Exercise instructions ▸ If a line in the records below contains the word "Given", copy it.

Content starts

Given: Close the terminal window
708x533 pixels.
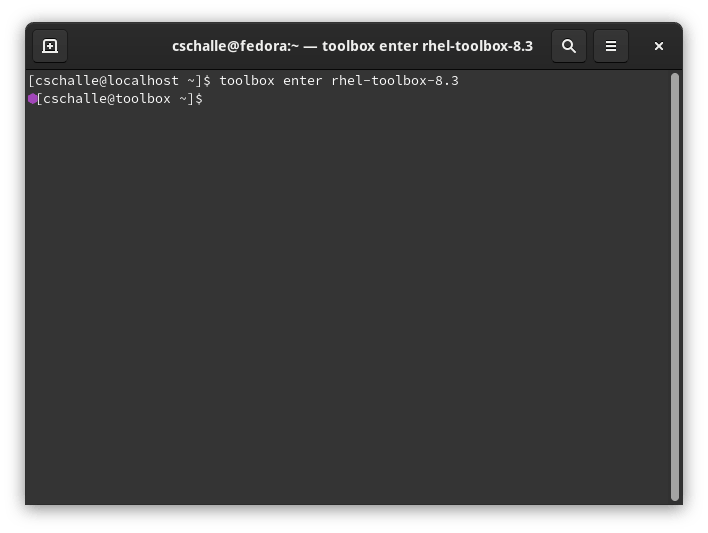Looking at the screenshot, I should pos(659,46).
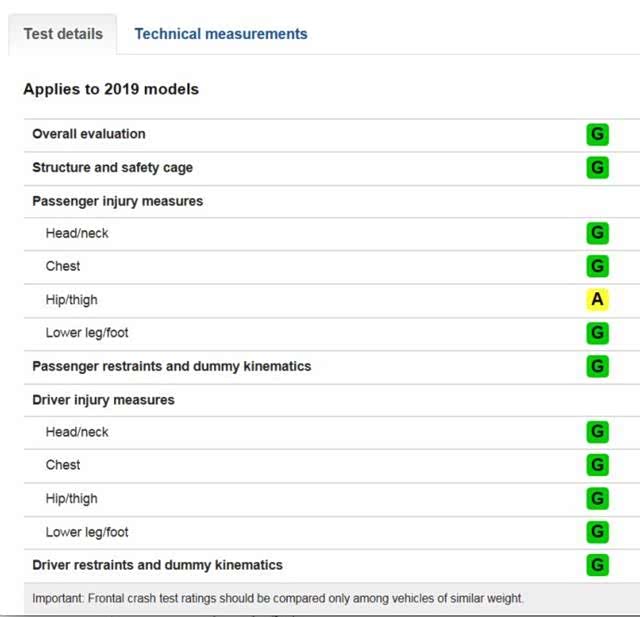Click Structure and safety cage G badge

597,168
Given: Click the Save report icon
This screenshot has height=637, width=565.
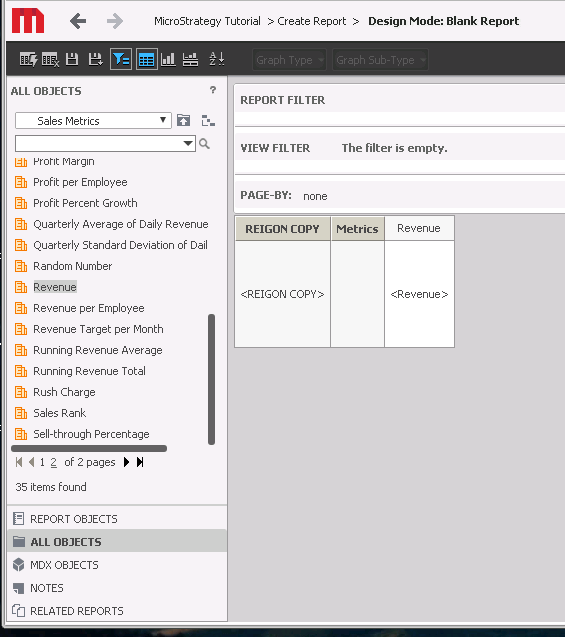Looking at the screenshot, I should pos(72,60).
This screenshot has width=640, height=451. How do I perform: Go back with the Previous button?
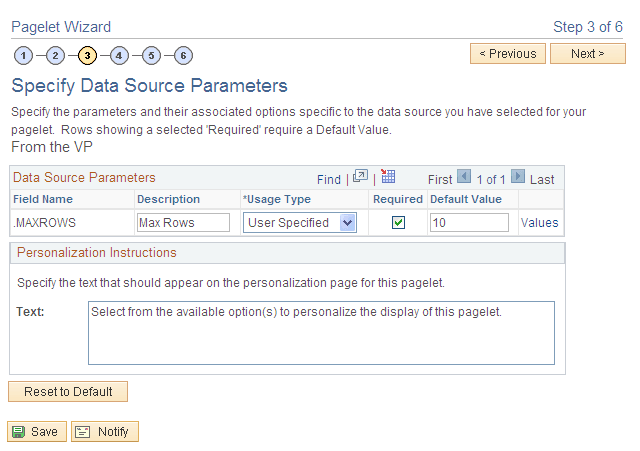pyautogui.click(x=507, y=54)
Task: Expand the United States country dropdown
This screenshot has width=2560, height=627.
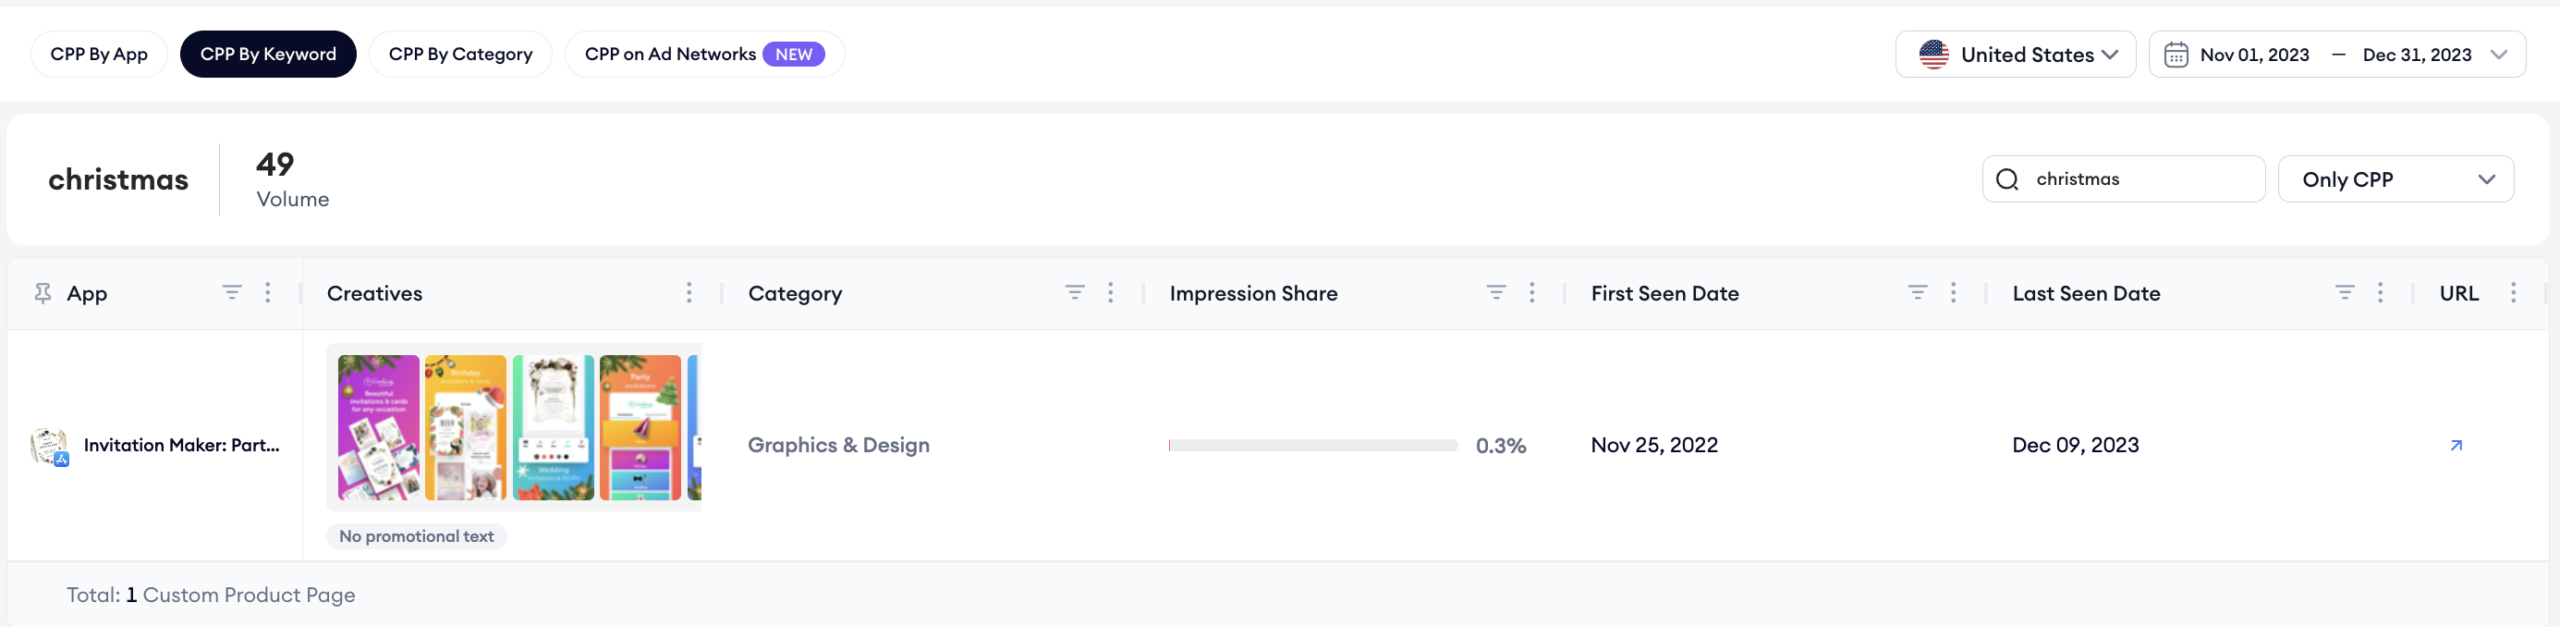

Content ends

Output ▸
Given: Close the terminal window
Given: Click the Save report icon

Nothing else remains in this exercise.